Argentina Ambassador to Chile
- In office 2002–2003
- President: Eduardo Duhalde
- Preceded by: Daniel Olmos
- Succeeded by: Carlos Enrique Abihaggle [es]

Member of the Argentine Senate
- In office 10 December 1995 – 9 December 2001
- Constituency: Mendoza

Intendant of Godoy Cruz
- In office 10 December 1987 – 10 December 1991
- Preceded by: Roberto Tuninetti
- Succeeded by: Ruben Montemayor

Personal details
- Born: Carlos Leonardo de la Rosa 2 March 1944
- Died: 27 October 2022 (aged 78)
- Party: PJ
- Education: National University of Cuyo Universidad de Mendoza
- Occupation: Lawyer

= Carlos de la Rosa =

Argentine lawyer and politician (1944–2022)

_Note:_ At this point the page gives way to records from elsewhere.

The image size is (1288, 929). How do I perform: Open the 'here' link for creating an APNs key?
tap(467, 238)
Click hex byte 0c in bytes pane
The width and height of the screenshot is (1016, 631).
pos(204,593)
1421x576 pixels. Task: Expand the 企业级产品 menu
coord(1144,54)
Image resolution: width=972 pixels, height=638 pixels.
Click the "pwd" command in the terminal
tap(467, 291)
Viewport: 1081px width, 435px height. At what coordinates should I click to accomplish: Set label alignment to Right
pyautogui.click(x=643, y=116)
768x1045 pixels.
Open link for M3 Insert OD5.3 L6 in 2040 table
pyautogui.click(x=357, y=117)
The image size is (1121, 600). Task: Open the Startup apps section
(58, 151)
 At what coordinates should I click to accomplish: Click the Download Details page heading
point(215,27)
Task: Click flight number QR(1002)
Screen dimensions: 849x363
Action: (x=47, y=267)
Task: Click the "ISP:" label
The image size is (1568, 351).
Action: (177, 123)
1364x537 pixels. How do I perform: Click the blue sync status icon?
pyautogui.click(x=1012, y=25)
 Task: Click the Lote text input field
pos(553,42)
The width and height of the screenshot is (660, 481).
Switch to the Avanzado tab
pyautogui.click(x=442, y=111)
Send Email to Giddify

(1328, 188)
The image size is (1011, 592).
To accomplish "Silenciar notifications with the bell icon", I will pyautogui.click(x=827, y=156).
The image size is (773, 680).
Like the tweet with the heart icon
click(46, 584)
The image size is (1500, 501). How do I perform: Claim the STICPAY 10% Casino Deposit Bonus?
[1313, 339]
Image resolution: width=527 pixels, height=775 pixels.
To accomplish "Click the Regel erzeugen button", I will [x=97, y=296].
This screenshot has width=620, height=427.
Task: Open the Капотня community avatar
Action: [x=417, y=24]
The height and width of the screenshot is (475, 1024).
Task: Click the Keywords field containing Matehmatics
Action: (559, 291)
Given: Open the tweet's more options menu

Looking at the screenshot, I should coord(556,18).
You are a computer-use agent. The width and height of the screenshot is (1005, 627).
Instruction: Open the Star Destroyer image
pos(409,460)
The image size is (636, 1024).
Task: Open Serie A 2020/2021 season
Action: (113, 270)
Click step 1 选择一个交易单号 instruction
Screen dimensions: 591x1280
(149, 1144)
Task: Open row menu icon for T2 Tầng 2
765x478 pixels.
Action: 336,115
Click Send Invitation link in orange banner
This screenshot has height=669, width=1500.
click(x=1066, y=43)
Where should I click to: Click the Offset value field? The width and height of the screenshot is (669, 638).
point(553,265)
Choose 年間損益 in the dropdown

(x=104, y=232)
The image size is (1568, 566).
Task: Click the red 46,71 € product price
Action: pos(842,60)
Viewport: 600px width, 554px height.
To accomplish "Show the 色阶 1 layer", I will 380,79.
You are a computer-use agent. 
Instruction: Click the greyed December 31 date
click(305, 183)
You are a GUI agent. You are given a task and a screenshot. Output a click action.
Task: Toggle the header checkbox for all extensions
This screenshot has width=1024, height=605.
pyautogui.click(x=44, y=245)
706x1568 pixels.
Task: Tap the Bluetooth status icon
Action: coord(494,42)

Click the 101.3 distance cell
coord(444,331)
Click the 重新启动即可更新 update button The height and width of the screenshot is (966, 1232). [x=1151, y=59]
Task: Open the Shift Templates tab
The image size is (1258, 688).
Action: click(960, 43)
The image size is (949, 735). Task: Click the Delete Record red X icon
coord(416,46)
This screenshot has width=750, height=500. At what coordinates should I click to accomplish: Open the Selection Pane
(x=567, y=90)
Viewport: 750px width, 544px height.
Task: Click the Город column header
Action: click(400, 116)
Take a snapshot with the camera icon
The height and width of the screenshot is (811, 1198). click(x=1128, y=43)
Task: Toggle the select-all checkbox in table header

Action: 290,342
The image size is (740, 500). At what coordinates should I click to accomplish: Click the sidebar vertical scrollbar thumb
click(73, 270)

Carlos Leonardo de la Rosa (2 March 1944 – 27 October 2022) was an Argentine lawyer, diplomat, and politician. A member of the Justicialist Party, he served in the Argentine Senate from 1995 to 2001. He was also ambassador to Chile from 2002 to 2003.

De la Rosa died on 27 October 2022, at the age of 78.